Miguel Figueroa y Miranda’s study of the second Bishop of Havana, Don Juan José de Espada, convinces one of the uniqueness and exceptional force of personality of the prelate. Unfortunately the author failed to translate the story of this fascinating figure into a compelling book.

Figueroa focuses on Espada’s personality rather than on the import of his liberalism, Jansenism and support of leading proponents of Cuban independence during a period of intense political, military and ideological conflict in Spain and America. This is, in part, the result of the almost exclusive use of documentation from two sources —the Archivo de la Embajada de España cerca de la Santa Sede and the Archivo Secreto Vaticano. Named Third Secretary of the Cuban Legation in Italy in 1937 and three years later posted to the Vatican, the author, when he realized he would probably have to take refuge in the papal city as a result of the Second World War, surveyed these archives for a topic with which to occupy himself during the enforced inactivity. In examining the materials he discovered a wealth of data concerning Espada, a result of the bishop’s repeated difficulties with Rome.

Such documentation is rich in detail which adds texture to the narrative, but failure to place events in context makes almost incidental the fact that the prelate was Bishop of Havana during a period when Cuba was caught up in the turmoil caused by the Napoleonic invasion of Spain, the Latin American independence movements and their consequences. Charges levelled against Espada in Cuba, Madrid, and Rome reflected the pressures of the period and included allegations of disloyalty to the Crown and Pope, Jansenism, constitutionalism, masonic sympathies and neglect of the spiritual needs of his diocese. The bishop appears “guilty” of all of these save the latter. Imbued with the writings of the Encyclopedists and liberal intellectual currents of the time, the prelate was committed to the spiritual and political modernization of Cuba. As a consequence he restructured his diocese closing some convents in the process and distributing part of their goods to poor parishes. This aroused the ire of the regular orders, who also objected to his appointment of individuals who were more loyal to secular authority than to Rome. The prelate also diverted diocesan funds to support progressive intellectual and cultural institutions, some of which were regarded as centers of liberal, even anti-monarchical agitation. The prelate strongly supported the 1812 Cádiz Constitution and provided some of the funds for liberal Cuban delegates, including Félix Varela, to attend the Cortes which drafted it.

The author reveals clearly Espada’s political pragmatism after the failure of liberal initiatives and the restoration of absolutism in Spain. Espada was hard-pressed to re-establish his credibility with the monarchy and his efforts in this direction caused him to appear outrageously regalistic to Rome. The author’s description of this struggle establishes that Havana, Madrid and Rome were certainly cities of rumor and intrigue, but the relation of the issues involved to the fragmentation of royal authority in Spain and growth of nationalism in Cuba is never explored. There is little sense that anything more than a clash of personalities was involved. Yet the author insists that the Vatican and Crown both regarded Espada as a dangerous individual who could precipitate a movement for the political and religious emancipation of the island. This judgment we are expected to take on faith, for Figueroa never establishes the sources of Espada’s support nor its actual potential.
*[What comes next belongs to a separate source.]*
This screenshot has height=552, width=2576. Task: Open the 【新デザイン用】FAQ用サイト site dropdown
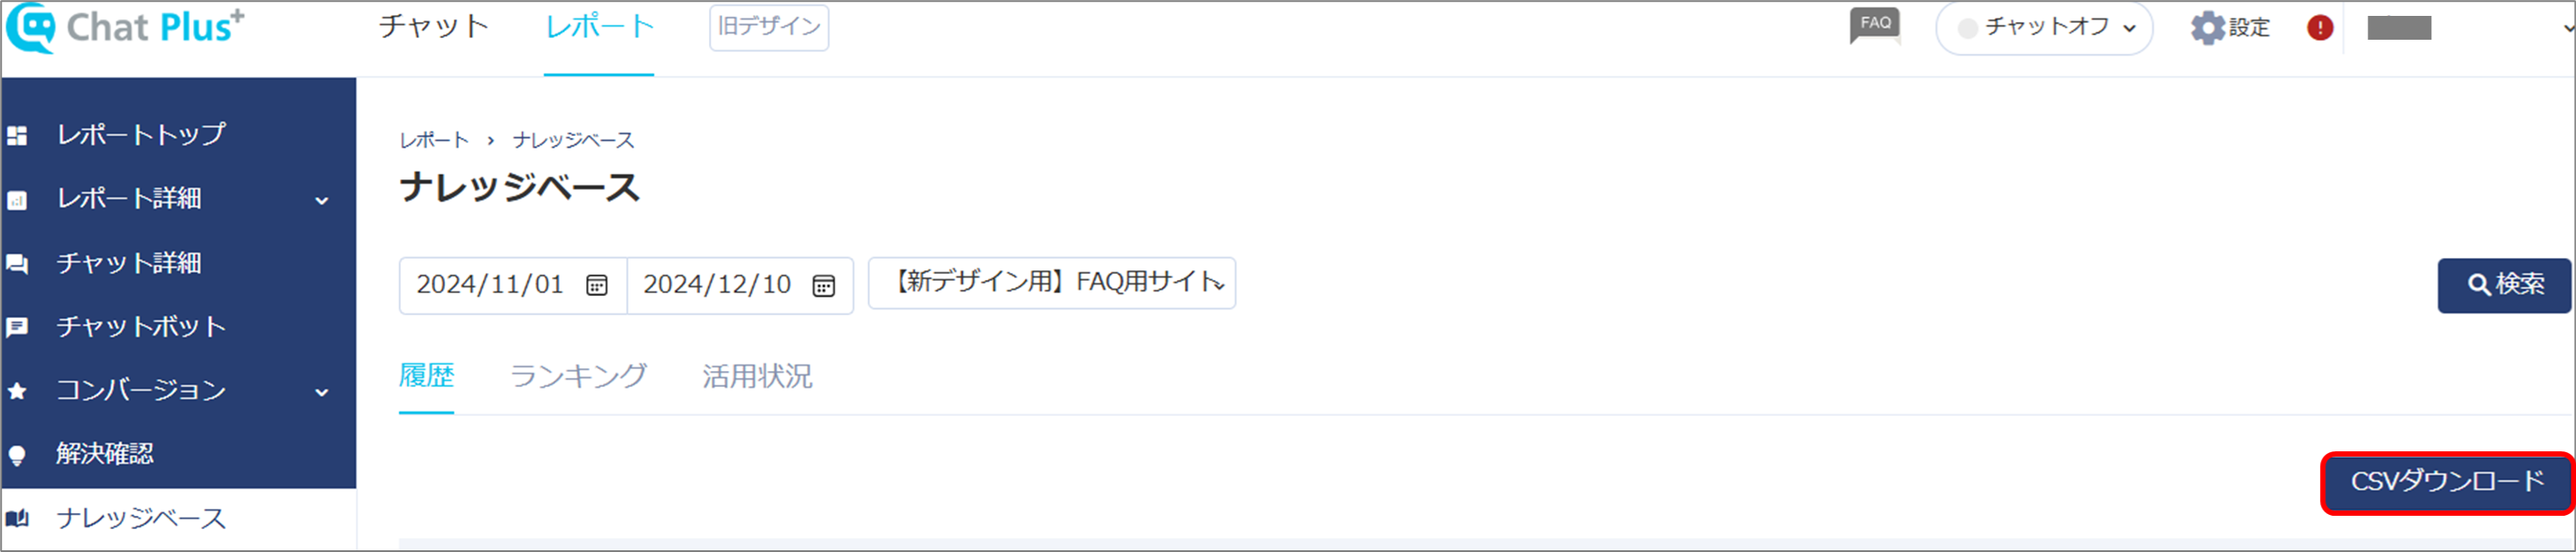pos(1052,283)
The author piques the reader’s interest with allusions to Espada’s protégés, Don Bernardo O’Gavan y Guerra, who together with his nephew, Don Bernardo de Hechevarría y O’Gavan, exemplified the emergence of a new political and economic elite in nineteenth-century Cuba with close ties to the haute bourgeoisie that challenged the old aristocracy in Spain. Such individuals dominated Cuba in the second half of the nineteenth century and maintained ties to the pragmatic, elite reformers who inherited substantial power in Spain after the loss of Cuba and the other remnants of empire in 1898. Espada’s contribution to this evolution is unfortunately ignored as a result of Figueroa’s failure to investigate sources in Cuba and Spain, and because of his dependence on the presentation of a welter of detail, occasionally interrupted by homiletic comments, rather than on analysis. At times the author writes with grace providing some glimmers of light amid a generally very dense narrative. But there are almost no stylistic peaks or analytical insights that provide some sense of Espada’s importance in nineteenth-century Cuban history.

The thorny question of how to respond to Rome’s repeated attempts to dislodge Espada from the Havana bishopric was resolved by the monarchy in the traditional fashion of trusting in bureaucratic delays until death removed the prelate. Unfortunately for the reader, Figueroa’s book does not succeed in bringing either the prelate or the era back to life.